The truth is that NIS 2 does not come as a surprise. For three years everyone has known how it would end: a country with an Agency that pushes – perhaps too quickly – towards robust European standards, and a production system that continues to postpone, as if time were a rubber band and not a thread that gets thinner every day. The sensation is that of trying to make a leap from rags to riches in the space of a breath. Ambitious, necessary, yet unbridgeable without long and constant preparation.

Here there is no moralism, but organizational mechanics: if you don’t see the danger, you don’t prepare; if you don’t prepare, you suffer it; if you suffer it, it hurts you. The rules, after all, serve to clarify what should be obvious, but which most people reject: knowing what you manage, and knowing what to do when something goes wrong. Simple in theory, much less so in practice.

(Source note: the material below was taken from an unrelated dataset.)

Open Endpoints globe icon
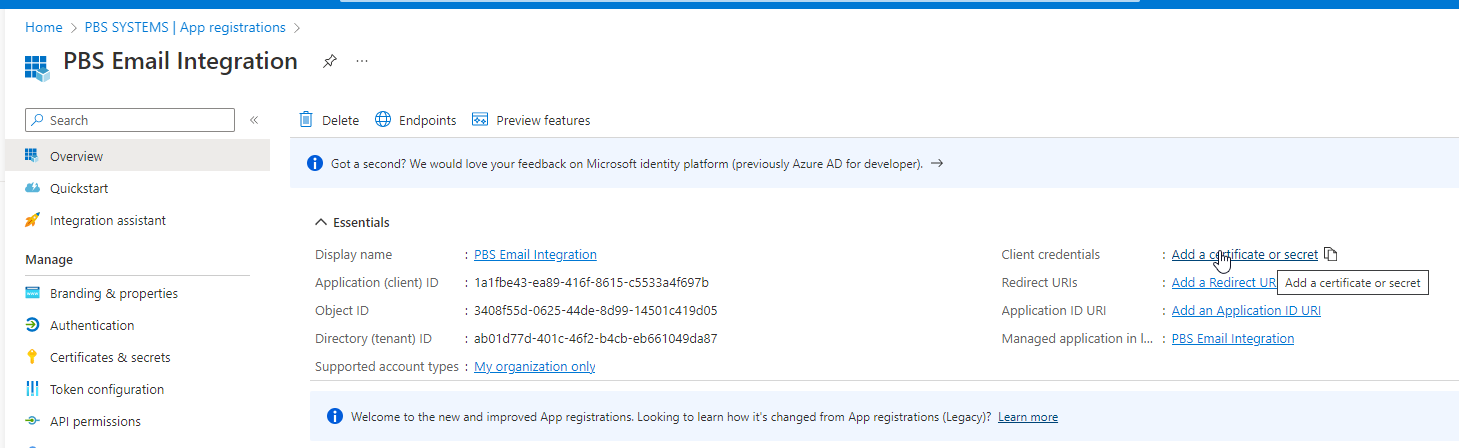 click(x=383, y=120)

Yet, this time too, we repeat the national ritual of “postponement”: we wait until the last minute, then we run, we make amends, we try to save what can be saved with the urgency of those who treat the emergency as a form of cultural identity. To be honest, this isn’t even procrastination anymore: it’s a sort of collective superstition, as if postponing an obligation could make it less real.

In the end, NIS 2 is not the issue. The problem is that many still have a parachute in their backpack, but don’t open it, convinced that the ground will move away on its own. Instead, as always, the opposite happens.